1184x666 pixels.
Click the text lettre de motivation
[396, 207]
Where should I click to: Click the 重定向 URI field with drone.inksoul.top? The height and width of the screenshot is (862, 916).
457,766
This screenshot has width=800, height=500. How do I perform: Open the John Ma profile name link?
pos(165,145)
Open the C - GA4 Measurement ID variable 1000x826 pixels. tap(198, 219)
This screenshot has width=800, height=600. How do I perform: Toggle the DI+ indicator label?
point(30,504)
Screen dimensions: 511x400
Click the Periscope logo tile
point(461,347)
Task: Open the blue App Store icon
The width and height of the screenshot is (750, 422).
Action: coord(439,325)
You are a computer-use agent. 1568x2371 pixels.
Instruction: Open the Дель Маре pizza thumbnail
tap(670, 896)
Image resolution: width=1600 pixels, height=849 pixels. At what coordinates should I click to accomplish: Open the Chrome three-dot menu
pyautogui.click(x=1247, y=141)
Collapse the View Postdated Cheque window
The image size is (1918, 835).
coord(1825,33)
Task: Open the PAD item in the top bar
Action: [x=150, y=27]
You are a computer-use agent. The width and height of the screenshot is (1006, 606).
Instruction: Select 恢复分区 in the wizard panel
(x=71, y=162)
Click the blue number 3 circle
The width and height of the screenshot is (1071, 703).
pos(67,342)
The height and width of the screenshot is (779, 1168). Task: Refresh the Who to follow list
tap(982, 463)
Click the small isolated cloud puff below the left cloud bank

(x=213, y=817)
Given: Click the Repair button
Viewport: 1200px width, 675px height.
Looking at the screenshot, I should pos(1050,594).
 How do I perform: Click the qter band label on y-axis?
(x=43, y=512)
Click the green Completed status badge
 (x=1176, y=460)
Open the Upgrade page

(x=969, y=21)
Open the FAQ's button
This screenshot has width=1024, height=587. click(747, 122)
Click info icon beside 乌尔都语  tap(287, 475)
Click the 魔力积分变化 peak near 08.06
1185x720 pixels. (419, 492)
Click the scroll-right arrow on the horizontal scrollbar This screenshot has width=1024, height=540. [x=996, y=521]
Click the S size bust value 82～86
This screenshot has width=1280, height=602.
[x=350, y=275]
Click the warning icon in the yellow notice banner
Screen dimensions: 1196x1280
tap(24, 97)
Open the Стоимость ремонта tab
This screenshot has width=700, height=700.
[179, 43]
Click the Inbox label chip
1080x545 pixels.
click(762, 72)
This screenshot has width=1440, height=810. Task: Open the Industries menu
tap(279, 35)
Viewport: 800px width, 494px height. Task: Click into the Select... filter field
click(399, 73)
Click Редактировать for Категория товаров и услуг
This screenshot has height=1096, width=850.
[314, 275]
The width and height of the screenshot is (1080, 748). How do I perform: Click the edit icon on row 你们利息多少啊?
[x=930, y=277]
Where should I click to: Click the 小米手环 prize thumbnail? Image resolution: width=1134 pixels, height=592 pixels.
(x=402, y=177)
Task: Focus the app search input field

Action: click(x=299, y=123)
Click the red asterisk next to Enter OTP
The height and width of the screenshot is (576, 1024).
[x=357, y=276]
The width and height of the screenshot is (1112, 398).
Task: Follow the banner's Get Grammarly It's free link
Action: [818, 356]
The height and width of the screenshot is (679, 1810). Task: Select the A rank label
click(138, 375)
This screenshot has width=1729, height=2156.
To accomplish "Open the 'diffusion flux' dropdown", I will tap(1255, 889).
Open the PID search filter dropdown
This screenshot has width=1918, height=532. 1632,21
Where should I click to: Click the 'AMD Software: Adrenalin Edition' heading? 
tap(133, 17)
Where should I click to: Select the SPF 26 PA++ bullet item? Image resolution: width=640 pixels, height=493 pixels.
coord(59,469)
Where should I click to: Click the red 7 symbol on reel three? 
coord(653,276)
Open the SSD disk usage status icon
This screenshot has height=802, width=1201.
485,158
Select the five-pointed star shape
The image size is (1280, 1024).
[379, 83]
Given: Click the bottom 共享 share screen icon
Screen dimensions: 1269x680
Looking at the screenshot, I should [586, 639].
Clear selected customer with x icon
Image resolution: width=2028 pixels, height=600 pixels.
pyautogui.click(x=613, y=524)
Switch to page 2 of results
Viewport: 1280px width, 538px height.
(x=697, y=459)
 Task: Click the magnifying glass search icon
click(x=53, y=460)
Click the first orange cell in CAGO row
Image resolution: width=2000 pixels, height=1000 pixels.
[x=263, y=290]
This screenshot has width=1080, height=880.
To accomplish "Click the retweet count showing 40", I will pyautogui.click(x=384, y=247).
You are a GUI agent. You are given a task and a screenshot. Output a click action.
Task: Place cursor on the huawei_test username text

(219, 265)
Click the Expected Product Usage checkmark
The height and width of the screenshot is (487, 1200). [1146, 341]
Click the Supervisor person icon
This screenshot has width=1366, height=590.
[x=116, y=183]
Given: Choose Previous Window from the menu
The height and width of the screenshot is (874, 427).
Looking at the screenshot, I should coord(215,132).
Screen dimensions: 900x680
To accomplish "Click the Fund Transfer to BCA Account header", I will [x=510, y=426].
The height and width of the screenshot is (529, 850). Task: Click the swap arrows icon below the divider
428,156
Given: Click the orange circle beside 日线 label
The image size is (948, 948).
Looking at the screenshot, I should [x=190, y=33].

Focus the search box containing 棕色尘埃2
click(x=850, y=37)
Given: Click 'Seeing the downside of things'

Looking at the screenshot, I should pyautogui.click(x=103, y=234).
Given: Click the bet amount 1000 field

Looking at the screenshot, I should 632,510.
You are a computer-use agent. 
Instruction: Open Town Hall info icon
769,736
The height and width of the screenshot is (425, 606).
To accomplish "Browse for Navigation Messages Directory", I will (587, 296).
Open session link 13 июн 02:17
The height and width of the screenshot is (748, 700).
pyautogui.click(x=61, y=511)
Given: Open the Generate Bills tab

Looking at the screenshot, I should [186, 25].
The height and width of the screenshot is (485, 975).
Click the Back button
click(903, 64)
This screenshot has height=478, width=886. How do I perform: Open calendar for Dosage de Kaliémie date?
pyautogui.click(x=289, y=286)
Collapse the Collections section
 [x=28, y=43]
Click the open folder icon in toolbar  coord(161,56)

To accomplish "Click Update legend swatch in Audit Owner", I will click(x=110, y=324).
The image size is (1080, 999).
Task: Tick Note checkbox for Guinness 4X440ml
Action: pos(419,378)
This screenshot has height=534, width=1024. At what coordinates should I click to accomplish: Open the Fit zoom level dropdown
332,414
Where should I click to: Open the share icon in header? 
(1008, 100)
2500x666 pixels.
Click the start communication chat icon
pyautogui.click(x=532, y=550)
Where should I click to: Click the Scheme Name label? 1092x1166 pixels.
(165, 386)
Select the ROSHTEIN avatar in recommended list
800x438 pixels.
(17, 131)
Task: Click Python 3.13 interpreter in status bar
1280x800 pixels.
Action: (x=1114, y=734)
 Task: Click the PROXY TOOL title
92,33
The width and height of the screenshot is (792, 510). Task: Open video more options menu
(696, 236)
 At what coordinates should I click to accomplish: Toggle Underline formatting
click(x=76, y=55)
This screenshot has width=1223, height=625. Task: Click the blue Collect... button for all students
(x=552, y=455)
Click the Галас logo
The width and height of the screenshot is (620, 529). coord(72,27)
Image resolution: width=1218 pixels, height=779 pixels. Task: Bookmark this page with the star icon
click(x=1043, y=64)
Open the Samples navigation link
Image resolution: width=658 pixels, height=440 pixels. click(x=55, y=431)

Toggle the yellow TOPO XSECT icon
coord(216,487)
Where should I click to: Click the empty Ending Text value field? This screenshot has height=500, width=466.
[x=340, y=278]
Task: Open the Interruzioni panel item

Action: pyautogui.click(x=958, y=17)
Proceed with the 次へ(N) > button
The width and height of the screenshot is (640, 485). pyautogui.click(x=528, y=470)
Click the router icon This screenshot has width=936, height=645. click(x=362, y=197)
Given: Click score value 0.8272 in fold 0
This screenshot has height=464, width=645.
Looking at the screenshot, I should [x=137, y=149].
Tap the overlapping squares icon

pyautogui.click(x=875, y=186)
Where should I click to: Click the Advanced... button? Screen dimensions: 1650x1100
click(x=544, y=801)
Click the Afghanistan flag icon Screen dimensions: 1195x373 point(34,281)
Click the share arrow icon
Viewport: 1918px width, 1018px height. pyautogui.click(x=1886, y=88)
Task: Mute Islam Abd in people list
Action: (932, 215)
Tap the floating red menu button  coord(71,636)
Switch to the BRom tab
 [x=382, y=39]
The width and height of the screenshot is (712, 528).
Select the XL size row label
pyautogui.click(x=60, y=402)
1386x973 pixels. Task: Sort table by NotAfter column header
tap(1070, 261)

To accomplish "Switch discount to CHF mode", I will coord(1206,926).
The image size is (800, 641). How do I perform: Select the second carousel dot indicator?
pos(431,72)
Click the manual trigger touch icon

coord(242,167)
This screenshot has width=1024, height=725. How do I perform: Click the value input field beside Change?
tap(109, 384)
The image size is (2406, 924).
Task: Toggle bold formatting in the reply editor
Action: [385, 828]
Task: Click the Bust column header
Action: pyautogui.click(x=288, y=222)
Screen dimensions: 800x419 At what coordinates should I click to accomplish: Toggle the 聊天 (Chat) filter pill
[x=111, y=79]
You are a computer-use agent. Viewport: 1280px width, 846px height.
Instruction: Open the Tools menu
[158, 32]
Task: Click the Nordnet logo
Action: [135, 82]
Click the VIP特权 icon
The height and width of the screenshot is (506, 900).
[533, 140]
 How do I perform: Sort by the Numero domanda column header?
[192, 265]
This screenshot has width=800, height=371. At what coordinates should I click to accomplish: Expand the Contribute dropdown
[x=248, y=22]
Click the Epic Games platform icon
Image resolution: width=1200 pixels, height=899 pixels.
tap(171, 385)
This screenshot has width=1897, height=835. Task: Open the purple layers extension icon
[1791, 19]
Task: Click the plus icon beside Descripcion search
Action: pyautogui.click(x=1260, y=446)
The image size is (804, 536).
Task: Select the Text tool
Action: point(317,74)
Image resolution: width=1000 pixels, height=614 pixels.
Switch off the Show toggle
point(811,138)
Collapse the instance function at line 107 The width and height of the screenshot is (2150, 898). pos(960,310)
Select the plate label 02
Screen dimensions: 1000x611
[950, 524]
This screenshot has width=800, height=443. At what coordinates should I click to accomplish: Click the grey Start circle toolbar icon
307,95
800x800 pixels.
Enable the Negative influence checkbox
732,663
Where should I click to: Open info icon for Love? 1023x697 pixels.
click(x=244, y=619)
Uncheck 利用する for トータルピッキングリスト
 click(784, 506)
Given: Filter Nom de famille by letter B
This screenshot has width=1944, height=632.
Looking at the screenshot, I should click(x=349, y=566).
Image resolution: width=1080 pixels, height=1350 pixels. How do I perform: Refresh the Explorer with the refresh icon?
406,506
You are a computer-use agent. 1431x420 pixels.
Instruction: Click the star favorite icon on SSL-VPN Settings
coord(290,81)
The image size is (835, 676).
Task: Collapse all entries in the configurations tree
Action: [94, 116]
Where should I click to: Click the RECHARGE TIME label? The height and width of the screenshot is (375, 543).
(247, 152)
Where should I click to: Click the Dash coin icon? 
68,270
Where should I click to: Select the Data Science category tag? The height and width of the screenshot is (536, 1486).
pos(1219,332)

********************

Assignment: Respond with the count of lines in the material above that contain the word "computer", and add nothing to it.

Solution for this task: 5